Elaine nodded. “And so they fear you, even as they battle to control you.”
“Oh yes,” Dread said. “Fear keeps the world going round.”
He straightened up. “Which leads neatly to the next question,” he said. “What happened to you when you were hit with Duke Gama’s spell?”
Elaine took a breath and started to explain, watching Dread carefully as she spoke. Whatever else happened, he would be angry – and horrified – that she hadn’t told him at once. Maybe that too had been a command included in the spell – she hadn’t told anyone about her new knowledge – but it no longer seemed to have any effect. Or maybe she’d just been paranoid.
“Let me see if I understand you,” Dread said, finally. He looked over at Princess Sacharissa, and then looked back at Elaine. “The spell gave you all of the knowledge in the Black Vault?”
“All of the knowledge in the entire Library,” Elaine said. It was beyond her comprehension – and she’d been the target of the spell. There were hundreds of thousands of volumes – no one had a precise count – within the Great Library. “I can tell you details from history books covering the Inquisition...”
“Most of those books are untruthful,” Dread muttered. He looked up at her, sharply. “You had all this knowledge and it never occurred to you to tell anyone?”
“No, sir,” Elaine admitted. “I didn’t even tell Daria.”
“You must have been out of your mind,” Dread snapped. “Didn’t you think about what someone could do with that kind of knowledge before you decided to head off to Ida?”
Princess Sacharissa came to Elaine’s rescue. “You skulls have a reputation for...extreme solutions to problems,” she said, her voice calm and very reasonable. “What do you think she expected from you if she told you the truth?”
Dread nodded, slowly. “Very true,” he admitted, “although we wouldn’t have killed you.
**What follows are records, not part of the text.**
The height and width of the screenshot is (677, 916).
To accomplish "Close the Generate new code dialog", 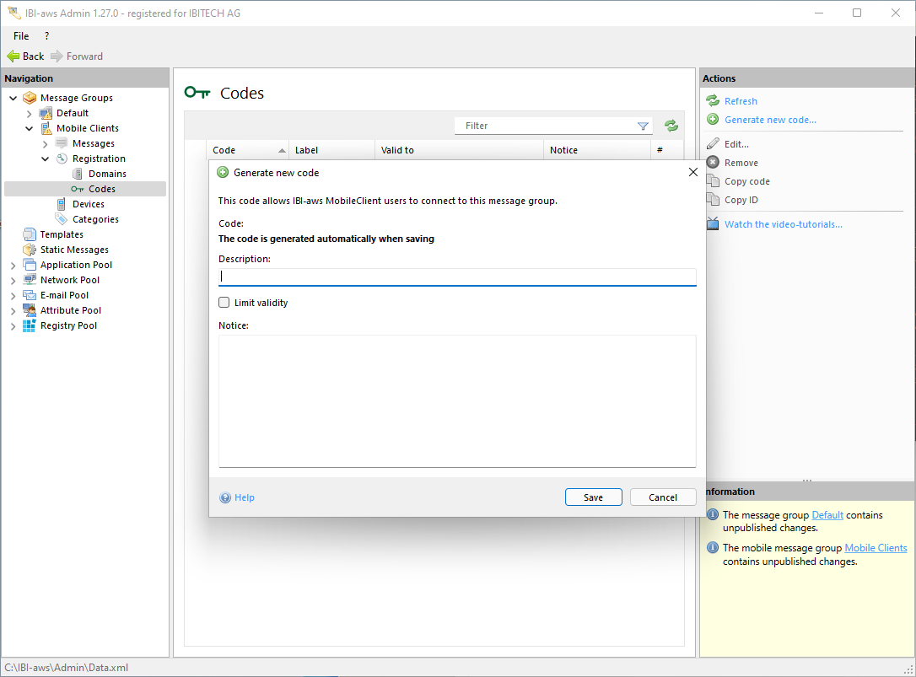I will (693, 172).
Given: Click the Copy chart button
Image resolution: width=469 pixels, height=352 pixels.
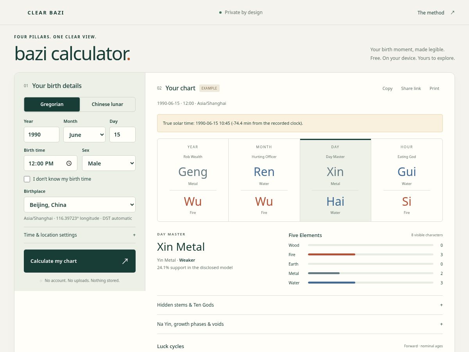Looking at the screenshot, I should point(387,88).
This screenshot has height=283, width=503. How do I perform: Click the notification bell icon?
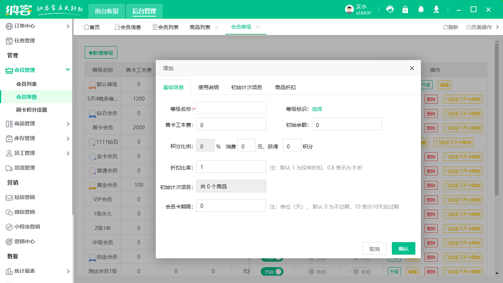421,9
You didn’t ask to become a bookworm...”
He hesitated. “Were you tempted to use the knowledge in any way?”
“I did something to Millicent,” Elaine admitted, in a small voice. He
had every right to be angry about that, even though he and his fellows had never called Millicent to account for her crimes. “And...and I spied on Daria.”
The whole story slowly tumbled out. Her curiosity about the secret Millicent had mentioned, finding the chest...and finding the magical supplies inside. She didn’t know exactly why she had confessed so openly, but in some ways it was a relief. At least they’d hold her to account for something she’d actually done deliberately.
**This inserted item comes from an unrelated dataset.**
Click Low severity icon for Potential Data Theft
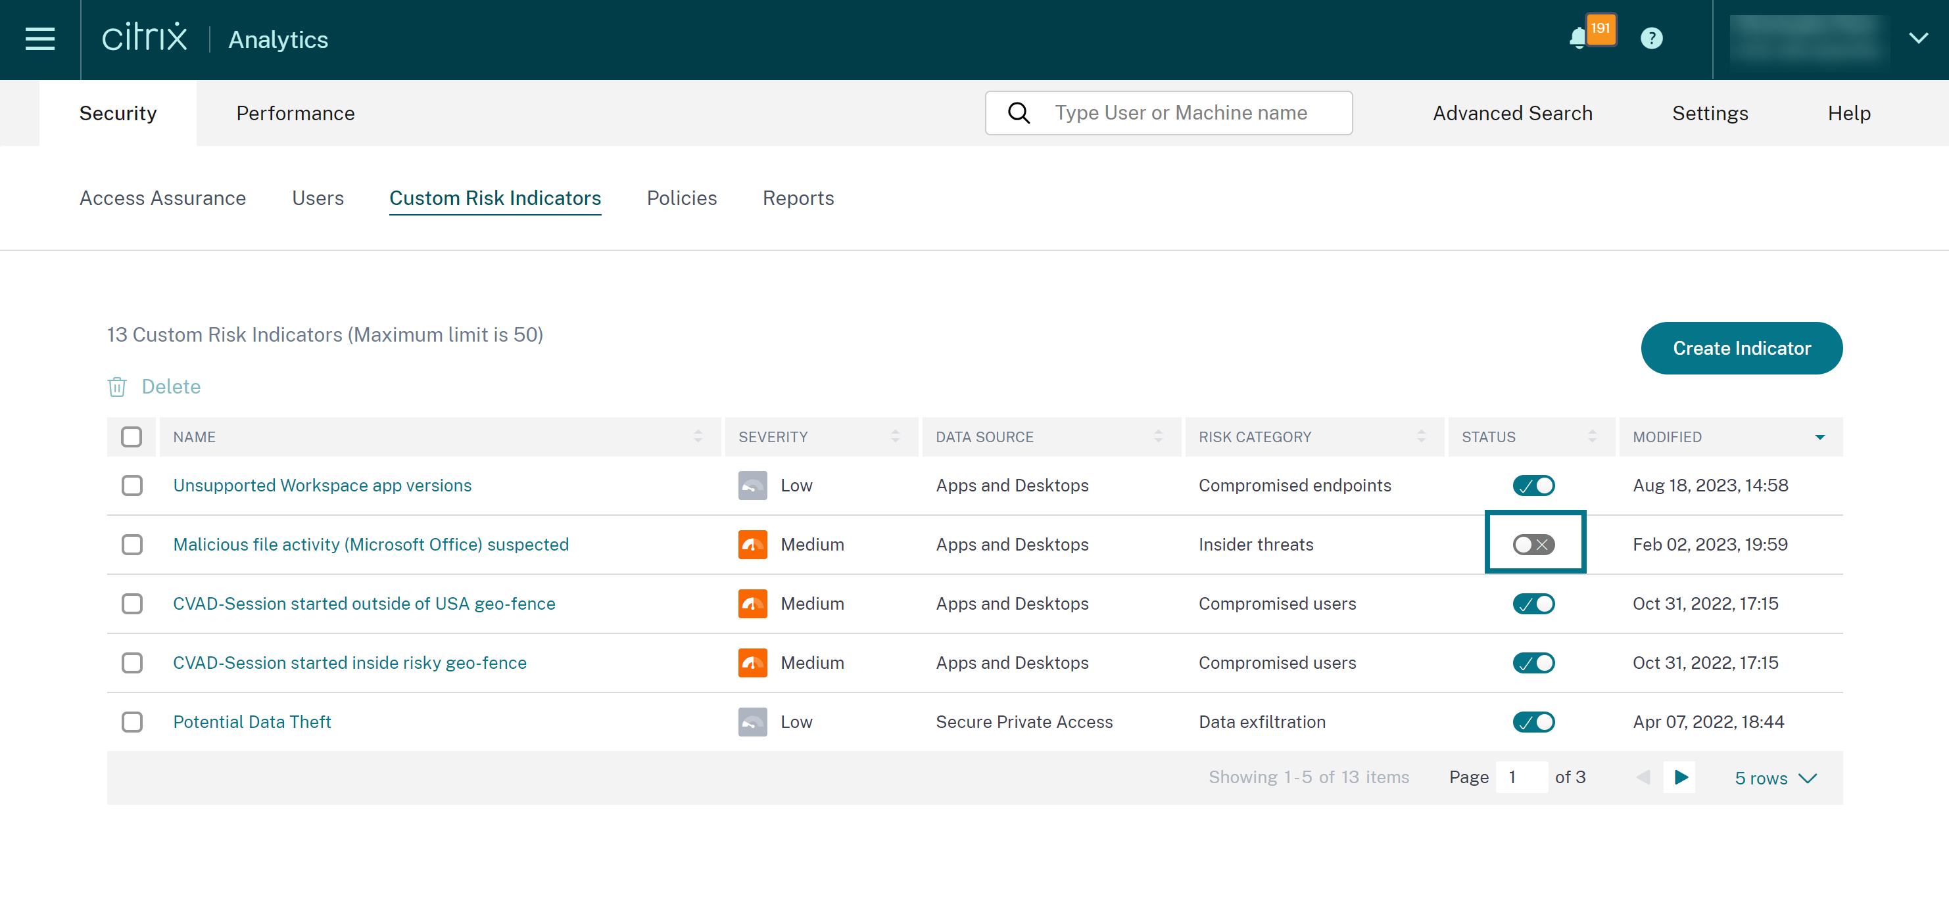Screen dimensions: 1949x906 (x=752, y=721)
“I just assumed that you did know that you were sharing your apartment with a werewolf,” Dread said, shaking his head. “How did you manage to miss the clues?”
Elaine looked down at the ground. “I just...I guess I am as stupid as Millicent says I am,” she admitted. “I never thought that Daria might be a werewolf...and I never thought twice about coming to Ida.”
“That wasn’t completely your fault, I think,” Dread said, reassuringly. “Your past history doesn’t suggest a person likely to drop everything and go on a trip five hundred miles from the Golden City on a whim. But...they clearly knew what had happened to you. If I hadn’t shown up, they would probably have waited for you to visit the Court Wizard and grabbed you there and then.”
Elaine felt...violated. Someone had placed commands in her mind and she had followed them without even thinking it through. Millicent had been kind to her by comparison; she’d known that she was being compelled to act, even though resistance was futile. Even the cold knowledge that few people were logical enough to notice that they were being subtly influenced didn’t help.
He stood up and started to pace the room. “Let’s see...Duke Gama dies – the only person who can assure us that it was a natural death does so. But we know that he was involved because he was cursed, and he died when he started to tell us the truth. The king tries to kill an Inquisitor and has his men torture you...his son wants to become Grand Sorcerer and may be trying to get his hands on you to boost his powers.”